Chronic pain affects not just how you feel physically, but your emotional health, as well. Effective pain management addresses the physical symptoms, but must also help those who live with chronic pain cope emotionally on a day-to-day basis. One technique that been demonstrated to be helpful is positive writing intervention.
You may remember a call for participants for a study about chronic pain that we posted last summer. The researcher, Kathryn Lynn Ziemer has now finished the study, which was used for her dissertation for a Ph.D. in counseling psychology. A few weeks ago, I interviewed Kahryn about the background for thestudy, the results and what happens next.

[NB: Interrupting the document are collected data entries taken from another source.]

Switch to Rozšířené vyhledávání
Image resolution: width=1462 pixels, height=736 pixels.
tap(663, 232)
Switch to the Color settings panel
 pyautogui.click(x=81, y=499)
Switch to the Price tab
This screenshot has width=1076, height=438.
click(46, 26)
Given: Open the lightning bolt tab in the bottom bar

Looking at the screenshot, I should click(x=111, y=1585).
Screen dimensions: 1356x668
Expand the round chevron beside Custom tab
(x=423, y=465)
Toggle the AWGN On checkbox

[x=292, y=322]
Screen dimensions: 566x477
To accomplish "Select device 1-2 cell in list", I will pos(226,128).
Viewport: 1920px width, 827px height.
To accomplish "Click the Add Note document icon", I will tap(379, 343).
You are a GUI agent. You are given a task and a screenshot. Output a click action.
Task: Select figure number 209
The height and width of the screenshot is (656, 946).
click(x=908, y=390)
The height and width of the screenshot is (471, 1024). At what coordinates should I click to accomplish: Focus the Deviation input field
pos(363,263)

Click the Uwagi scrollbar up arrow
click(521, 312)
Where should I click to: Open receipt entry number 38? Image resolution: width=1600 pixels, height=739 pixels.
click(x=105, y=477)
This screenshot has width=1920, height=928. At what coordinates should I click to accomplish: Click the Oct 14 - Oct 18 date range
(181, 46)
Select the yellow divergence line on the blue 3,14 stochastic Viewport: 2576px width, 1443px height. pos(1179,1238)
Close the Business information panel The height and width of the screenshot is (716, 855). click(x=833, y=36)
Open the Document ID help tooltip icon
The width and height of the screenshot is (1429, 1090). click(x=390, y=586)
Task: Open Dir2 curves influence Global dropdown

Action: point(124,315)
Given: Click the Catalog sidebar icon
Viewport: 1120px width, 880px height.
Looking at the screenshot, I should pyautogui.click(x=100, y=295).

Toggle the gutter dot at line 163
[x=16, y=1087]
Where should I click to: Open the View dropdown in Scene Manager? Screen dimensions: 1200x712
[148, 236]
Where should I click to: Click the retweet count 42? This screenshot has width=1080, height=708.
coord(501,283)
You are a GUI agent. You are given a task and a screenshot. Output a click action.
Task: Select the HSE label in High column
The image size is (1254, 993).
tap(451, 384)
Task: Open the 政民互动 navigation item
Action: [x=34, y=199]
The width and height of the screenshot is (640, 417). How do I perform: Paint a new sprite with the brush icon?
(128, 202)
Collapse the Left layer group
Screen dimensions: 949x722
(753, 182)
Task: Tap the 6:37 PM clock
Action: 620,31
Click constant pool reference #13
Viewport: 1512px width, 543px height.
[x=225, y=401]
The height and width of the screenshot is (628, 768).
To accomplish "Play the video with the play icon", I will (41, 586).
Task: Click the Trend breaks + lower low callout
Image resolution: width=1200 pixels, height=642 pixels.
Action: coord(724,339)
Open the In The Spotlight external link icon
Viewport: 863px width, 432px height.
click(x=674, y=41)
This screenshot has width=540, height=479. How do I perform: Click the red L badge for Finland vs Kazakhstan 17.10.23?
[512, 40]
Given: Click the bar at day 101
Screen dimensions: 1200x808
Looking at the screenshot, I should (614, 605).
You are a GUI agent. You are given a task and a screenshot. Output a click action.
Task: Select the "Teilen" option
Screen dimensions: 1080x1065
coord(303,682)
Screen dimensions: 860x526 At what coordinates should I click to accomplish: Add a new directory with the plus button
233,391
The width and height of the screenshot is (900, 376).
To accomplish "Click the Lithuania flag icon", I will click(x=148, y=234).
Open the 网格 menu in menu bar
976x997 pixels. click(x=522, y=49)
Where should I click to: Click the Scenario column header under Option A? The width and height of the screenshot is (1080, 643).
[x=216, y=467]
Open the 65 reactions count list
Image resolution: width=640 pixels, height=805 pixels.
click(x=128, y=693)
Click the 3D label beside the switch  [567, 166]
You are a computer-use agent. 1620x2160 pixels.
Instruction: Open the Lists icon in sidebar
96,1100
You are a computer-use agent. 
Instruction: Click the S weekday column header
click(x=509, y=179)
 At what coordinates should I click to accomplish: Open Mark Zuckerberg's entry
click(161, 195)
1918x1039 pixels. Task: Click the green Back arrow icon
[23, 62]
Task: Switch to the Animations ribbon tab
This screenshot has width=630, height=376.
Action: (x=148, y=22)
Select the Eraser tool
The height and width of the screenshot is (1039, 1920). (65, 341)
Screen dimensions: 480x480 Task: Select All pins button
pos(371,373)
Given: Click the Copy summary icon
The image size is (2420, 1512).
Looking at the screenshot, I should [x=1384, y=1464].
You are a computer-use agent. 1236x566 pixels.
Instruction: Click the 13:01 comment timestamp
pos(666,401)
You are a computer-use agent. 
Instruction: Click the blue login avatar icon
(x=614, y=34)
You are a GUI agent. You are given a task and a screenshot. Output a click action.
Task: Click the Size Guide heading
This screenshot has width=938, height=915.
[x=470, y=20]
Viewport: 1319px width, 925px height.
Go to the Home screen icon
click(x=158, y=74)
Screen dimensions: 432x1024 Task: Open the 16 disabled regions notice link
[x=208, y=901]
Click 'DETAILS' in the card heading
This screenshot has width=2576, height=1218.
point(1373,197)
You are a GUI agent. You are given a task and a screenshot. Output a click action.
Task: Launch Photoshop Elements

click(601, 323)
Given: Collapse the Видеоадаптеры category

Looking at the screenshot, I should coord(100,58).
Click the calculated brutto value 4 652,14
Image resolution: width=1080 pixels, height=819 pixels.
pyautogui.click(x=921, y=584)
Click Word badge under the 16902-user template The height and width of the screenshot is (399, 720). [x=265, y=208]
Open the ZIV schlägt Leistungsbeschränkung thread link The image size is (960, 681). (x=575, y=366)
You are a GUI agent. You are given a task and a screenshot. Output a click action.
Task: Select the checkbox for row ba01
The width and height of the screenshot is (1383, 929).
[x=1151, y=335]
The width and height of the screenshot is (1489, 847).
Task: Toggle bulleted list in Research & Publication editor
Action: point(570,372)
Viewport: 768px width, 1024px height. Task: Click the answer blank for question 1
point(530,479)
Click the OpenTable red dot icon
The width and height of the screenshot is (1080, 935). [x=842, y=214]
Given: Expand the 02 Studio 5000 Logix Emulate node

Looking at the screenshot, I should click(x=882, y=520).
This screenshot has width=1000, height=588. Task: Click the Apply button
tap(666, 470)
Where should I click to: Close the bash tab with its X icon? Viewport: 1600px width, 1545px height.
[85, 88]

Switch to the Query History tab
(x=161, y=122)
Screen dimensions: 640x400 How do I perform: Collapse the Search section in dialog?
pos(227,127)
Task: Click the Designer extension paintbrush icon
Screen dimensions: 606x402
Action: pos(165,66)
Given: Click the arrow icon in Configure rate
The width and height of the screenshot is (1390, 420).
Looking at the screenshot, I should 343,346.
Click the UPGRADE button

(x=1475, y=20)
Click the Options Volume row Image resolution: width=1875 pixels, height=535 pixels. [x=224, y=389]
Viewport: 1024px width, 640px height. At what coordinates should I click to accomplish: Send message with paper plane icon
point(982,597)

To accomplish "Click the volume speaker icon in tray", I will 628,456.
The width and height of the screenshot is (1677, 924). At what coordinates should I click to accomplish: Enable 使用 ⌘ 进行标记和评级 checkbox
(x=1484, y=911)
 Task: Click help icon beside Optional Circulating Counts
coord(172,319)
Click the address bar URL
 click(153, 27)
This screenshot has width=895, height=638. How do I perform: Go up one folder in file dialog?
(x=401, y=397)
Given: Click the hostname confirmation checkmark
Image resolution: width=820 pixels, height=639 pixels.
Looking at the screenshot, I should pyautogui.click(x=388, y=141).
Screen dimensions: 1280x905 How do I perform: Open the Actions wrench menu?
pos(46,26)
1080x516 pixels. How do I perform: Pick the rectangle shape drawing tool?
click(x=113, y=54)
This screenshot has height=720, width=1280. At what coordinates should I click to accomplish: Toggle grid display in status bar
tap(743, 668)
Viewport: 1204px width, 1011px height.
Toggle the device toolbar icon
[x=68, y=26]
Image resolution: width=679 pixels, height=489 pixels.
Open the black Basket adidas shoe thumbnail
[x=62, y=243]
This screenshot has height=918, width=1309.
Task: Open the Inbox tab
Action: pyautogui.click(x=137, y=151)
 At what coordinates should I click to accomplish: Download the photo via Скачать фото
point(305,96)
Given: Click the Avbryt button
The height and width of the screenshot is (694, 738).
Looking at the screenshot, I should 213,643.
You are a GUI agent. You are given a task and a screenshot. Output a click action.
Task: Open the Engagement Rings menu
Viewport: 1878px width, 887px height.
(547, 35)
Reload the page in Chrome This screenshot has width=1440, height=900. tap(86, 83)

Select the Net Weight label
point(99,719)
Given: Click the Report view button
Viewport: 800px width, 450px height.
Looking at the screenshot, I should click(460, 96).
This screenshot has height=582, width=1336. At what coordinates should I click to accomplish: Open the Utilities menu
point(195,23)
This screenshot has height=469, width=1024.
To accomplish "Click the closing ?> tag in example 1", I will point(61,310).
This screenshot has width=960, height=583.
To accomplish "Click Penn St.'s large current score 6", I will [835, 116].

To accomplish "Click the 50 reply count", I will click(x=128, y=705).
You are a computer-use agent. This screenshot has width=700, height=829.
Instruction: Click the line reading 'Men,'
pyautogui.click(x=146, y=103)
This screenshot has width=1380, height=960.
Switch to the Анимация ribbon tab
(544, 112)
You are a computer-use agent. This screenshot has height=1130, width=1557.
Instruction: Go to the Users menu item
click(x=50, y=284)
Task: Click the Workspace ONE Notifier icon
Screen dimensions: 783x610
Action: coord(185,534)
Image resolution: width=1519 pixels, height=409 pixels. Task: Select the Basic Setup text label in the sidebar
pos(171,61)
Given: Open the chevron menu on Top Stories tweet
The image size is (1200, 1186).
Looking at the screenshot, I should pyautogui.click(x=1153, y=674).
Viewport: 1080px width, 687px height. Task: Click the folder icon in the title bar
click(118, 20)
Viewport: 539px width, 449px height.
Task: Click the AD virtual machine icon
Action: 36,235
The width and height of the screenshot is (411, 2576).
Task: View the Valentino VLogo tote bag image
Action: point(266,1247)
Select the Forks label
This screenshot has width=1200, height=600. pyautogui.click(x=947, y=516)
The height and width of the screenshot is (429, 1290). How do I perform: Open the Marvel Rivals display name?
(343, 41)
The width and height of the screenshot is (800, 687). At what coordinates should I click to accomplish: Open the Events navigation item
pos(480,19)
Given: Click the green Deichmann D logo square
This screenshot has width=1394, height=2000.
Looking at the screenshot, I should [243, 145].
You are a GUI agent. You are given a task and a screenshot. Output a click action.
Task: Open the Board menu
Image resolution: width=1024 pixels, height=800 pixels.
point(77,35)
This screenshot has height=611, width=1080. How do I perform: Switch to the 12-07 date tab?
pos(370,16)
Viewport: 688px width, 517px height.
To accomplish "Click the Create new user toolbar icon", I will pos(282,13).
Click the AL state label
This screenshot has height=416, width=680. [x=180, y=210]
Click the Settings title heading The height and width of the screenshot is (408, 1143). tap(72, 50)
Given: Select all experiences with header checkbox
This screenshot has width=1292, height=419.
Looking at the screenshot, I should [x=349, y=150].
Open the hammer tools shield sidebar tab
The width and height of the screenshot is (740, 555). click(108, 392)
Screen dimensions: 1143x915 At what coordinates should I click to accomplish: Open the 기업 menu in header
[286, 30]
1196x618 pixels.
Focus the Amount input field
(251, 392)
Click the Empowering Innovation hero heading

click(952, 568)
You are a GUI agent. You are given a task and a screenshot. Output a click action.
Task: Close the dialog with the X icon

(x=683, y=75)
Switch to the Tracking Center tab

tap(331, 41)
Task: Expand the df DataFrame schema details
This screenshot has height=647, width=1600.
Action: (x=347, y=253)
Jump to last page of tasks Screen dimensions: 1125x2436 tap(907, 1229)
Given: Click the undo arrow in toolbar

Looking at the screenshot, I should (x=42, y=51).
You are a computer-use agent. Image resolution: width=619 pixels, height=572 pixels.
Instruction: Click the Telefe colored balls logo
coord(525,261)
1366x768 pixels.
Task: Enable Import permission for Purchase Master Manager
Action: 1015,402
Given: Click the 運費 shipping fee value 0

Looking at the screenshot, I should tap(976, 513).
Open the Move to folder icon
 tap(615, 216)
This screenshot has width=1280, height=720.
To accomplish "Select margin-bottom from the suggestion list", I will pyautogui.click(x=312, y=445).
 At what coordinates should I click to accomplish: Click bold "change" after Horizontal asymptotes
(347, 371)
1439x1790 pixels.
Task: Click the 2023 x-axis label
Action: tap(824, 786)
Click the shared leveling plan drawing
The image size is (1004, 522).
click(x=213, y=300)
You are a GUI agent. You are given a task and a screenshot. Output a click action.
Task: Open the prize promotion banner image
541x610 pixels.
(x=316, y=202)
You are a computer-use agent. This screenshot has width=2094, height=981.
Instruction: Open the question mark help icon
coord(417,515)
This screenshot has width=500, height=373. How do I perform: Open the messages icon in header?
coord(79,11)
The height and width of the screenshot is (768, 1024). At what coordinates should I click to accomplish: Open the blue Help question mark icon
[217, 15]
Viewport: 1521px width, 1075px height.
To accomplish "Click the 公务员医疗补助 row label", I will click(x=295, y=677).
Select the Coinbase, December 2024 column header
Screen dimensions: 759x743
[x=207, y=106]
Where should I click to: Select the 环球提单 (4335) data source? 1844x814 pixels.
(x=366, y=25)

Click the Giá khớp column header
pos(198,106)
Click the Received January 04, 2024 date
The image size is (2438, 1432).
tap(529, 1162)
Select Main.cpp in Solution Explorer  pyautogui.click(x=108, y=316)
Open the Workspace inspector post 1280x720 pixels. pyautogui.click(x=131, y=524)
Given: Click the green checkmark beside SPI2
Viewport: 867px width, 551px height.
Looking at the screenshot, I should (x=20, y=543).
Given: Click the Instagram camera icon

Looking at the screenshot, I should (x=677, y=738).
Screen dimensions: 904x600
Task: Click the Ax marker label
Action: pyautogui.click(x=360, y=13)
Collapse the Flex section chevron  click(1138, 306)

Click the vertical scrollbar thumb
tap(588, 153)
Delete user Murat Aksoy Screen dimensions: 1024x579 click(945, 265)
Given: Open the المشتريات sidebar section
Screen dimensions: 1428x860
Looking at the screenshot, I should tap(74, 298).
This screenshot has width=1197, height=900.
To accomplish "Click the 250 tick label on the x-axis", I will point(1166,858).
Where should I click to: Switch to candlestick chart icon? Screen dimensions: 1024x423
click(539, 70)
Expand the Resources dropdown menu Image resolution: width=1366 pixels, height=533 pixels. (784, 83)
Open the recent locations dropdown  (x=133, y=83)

Kathryn is originally from Minnesota and currently in her fifth year of graduate school at the University of Maryland College Park. She became interested in chronic pain when she worked with veterans at a VA medical center. "Chronic pain took such a psychological toll on injured veterans,", she explains. "They didn't feel the feelings were taken into account by healthcare professionals." Witnessing this, as well as the difficulties experienced by people who have chronic pain in getting to appointments for e.g., counseling, she became inspired to help people "deal with pain psychologically, without having to travel."
Kathryn describes the central question of her study as being about "finding a way to help people with chronic pain feel better and have better quality of life. Could writing about the pain experience in a certain way be helpful?" The study utilized two different ways of writing. Participants who were asked to use self-compassionate writing wrote about understanding the pain and distress and were essentially asked to "be kinder to themselves," Kathryn explains. Participants who were asked to write using self-efficacy writing focused on "active approaches to dealing with pain." Participants were asked to engage in three writing sessions one week apart, each preceded and followed by rating their experience of their pain.
When she analyzed the results, Kathryn discovered that "people in both categories of writing experienced less pain after three weeks of writing. Directly after writing, there was more positive emotion, but it wasn't sustained from week to week. Self-compassionate writing had less intensive pain after three weeks. That group of participants were accepting of the pain experience and the emotions that go with it."
Surprisingly, self-efficacy was the opposite. Kathryn speculates that as "self-efficacy writing required people to think about how they cope with the pain, the focus on pain may have made them feel all there were no great ways of coping."
Future Research and Use in Practice
Kathryn is continuing her analysis of the results of the study, as well as thinking of other avenues of research related to using writing as a coping technique for chronic pain. She is interested in looking at "what was it about the self-compassionate writing that made the pain less intrusive – was it writing about the pain experience in general or about the emotions?" She'd also like to look at "who benefits more from writing. Some participants enjoyed the experience, some didn't think it was helpful."